### PROVIDED INFORMATION

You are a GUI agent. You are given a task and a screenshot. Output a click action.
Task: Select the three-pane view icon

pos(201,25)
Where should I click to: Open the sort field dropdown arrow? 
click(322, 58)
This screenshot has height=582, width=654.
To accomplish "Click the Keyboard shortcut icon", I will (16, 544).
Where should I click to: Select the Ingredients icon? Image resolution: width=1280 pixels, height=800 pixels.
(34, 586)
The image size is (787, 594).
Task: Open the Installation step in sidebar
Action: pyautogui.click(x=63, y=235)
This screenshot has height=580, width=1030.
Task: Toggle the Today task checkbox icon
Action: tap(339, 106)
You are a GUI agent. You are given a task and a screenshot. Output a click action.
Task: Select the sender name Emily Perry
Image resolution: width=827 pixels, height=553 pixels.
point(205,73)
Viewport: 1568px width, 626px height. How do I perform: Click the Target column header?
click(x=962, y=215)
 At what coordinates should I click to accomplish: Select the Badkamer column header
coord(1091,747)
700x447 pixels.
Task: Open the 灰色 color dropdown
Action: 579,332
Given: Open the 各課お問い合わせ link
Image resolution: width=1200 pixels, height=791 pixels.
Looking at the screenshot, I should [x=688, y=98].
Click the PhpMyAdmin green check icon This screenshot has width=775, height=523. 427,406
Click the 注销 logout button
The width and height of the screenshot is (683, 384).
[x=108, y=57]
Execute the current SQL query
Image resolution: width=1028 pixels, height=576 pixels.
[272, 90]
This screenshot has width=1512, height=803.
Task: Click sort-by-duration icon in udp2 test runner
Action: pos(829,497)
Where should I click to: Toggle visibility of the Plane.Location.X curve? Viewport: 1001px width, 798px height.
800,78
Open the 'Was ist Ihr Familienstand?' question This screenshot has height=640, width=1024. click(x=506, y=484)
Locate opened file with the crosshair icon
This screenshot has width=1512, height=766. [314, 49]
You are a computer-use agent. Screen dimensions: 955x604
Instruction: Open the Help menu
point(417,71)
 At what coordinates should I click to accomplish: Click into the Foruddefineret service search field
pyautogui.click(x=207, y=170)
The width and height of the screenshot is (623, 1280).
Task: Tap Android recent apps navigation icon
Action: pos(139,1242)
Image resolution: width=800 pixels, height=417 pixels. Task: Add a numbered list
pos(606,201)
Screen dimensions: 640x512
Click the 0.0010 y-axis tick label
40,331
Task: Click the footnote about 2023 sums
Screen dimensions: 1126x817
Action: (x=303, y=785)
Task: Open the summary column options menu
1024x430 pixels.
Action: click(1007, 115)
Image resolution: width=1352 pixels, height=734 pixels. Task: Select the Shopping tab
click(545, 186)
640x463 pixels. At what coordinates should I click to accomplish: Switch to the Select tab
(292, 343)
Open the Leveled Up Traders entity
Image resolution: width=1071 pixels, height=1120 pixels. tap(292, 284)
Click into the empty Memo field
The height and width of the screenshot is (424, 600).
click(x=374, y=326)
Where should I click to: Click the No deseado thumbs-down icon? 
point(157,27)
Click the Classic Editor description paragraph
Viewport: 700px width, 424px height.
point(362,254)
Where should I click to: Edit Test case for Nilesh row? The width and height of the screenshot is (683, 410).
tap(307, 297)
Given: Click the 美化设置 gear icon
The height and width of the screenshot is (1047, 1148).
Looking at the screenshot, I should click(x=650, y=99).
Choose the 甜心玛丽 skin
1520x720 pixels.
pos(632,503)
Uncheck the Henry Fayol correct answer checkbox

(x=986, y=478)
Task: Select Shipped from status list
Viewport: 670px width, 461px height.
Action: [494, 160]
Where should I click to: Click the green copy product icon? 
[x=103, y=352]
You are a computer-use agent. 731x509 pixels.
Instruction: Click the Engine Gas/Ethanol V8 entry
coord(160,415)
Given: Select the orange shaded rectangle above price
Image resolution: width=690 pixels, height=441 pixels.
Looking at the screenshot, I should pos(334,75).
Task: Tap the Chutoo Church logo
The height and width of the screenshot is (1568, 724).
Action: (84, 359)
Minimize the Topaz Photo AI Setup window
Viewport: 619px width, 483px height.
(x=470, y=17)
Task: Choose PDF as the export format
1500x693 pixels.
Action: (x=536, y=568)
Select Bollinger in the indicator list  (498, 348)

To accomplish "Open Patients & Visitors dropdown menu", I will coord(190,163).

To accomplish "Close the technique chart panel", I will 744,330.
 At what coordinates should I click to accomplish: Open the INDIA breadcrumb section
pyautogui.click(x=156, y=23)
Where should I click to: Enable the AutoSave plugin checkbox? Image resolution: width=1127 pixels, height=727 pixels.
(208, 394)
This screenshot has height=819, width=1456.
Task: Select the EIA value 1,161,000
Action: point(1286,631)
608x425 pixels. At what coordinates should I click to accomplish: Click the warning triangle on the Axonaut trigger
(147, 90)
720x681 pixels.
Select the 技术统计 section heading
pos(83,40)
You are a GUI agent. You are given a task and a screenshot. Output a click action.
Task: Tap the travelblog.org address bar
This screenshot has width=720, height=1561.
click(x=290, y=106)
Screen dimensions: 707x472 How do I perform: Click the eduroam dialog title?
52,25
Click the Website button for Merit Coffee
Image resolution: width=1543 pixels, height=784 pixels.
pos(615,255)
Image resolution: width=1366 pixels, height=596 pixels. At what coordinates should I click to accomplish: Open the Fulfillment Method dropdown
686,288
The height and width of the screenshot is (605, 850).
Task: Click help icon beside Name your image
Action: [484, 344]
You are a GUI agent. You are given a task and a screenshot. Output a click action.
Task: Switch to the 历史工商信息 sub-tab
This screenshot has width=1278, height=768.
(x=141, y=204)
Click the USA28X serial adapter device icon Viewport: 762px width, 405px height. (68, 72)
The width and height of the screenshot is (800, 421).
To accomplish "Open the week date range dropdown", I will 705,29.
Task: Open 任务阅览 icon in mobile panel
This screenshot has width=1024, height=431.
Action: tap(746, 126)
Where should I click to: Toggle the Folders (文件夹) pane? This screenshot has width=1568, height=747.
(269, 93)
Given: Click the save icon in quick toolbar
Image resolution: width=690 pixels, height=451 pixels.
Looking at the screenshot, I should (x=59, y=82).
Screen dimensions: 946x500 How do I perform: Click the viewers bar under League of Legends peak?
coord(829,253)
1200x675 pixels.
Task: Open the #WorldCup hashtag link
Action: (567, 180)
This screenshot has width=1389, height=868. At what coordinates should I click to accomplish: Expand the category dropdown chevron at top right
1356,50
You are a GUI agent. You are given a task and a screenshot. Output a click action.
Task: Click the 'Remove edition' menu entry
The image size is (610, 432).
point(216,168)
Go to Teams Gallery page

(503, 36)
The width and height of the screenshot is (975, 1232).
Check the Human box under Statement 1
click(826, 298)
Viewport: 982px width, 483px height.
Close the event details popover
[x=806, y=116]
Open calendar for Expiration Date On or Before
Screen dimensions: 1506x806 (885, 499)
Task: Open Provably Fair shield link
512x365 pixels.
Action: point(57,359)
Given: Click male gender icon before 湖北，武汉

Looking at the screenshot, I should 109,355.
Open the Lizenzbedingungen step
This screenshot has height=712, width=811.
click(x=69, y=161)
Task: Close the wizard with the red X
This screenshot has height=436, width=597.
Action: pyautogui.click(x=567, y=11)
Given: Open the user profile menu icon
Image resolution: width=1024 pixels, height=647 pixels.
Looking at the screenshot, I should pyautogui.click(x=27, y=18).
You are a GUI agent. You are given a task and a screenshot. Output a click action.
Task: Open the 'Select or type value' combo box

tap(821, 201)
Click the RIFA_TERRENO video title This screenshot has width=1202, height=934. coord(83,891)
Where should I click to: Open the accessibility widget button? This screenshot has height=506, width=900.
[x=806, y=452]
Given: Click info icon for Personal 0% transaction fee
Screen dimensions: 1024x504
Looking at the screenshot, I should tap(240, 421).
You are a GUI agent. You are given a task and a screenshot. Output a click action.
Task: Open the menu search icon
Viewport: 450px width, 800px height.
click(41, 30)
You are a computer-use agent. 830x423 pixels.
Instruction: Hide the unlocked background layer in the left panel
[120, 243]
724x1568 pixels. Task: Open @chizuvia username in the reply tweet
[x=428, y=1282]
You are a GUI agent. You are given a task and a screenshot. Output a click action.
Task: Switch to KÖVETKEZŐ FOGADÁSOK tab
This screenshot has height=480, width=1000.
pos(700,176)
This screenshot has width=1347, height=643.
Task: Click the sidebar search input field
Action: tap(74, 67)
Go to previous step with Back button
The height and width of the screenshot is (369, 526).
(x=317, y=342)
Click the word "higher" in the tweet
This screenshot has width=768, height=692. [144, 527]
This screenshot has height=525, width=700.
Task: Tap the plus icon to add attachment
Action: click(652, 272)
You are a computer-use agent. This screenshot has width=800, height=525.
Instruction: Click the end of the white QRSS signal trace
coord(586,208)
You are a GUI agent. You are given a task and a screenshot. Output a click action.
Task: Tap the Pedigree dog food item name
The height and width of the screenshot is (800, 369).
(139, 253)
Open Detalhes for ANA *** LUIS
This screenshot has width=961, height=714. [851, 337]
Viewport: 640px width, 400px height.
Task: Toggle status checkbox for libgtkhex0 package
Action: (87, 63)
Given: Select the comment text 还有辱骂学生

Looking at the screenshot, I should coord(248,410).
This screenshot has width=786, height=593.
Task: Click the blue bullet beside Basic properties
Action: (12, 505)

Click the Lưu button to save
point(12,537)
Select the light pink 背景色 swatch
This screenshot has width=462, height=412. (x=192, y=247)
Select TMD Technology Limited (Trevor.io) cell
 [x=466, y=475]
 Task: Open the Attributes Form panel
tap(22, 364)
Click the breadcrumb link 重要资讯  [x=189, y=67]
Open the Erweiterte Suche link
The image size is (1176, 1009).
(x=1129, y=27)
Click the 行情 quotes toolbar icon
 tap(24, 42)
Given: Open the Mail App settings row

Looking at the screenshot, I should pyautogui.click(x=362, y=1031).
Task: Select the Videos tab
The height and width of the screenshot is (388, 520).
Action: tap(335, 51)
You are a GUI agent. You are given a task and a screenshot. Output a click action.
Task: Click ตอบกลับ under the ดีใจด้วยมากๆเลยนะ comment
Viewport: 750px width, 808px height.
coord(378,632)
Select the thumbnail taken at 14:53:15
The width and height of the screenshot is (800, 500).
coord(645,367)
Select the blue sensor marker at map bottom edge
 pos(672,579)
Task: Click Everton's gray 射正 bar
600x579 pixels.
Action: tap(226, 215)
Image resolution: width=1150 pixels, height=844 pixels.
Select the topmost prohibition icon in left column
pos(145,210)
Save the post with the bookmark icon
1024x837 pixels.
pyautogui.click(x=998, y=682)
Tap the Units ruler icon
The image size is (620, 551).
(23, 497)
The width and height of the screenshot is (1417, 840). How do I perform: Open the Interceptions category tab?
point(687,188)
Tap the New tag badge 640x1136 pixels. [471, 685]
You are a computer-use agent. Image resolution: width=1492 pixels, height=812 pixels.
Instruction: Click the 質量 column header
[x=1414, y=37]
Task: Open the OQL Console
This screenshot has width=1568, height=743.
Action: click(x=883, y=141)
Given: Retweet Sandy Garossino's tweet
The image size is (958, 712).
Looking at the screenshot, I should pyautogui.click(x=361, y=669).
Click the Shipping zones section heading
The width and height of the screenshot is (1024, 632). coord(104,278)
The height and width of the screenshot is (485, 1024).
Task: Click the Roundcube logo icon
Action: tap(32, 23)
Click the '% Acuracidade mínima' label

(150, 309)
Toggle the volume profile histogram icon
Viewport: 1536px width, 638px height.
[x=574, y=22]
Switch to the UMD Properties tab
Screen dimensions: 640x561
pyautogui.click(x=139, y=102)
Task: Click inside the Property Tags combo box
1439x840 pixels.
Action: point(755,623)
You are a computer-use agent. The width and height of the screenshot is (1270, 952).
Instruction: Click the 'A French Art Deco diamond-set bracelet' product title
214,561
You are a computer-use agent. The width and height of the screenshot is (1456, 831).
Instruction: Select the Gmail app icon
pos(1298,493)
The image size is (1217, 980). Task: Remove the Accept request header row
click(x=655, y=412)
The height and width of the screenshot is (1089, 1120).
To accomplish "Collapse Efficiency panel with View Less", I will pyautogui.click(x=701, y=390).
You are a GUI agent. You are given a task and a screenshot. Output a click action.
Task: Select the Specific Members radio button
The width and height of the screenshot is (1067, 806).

### THE PROBLEM
Set down, exactly as they stand above, the lines starting with the line with "Given: Click male gender icon before 湖北，武汉" and going on through the line with "Task: Close the wizard with the red X", and no others.

### SOLUTION
Given: Click male gender icon before 湖北，武汉

Looking at the screenshot, I should 109,355.
Open the Lizenzbedingungen step
This screenshot has height=712, width=811.
click(x=69, y=161)
Task: Close the wizard with the red X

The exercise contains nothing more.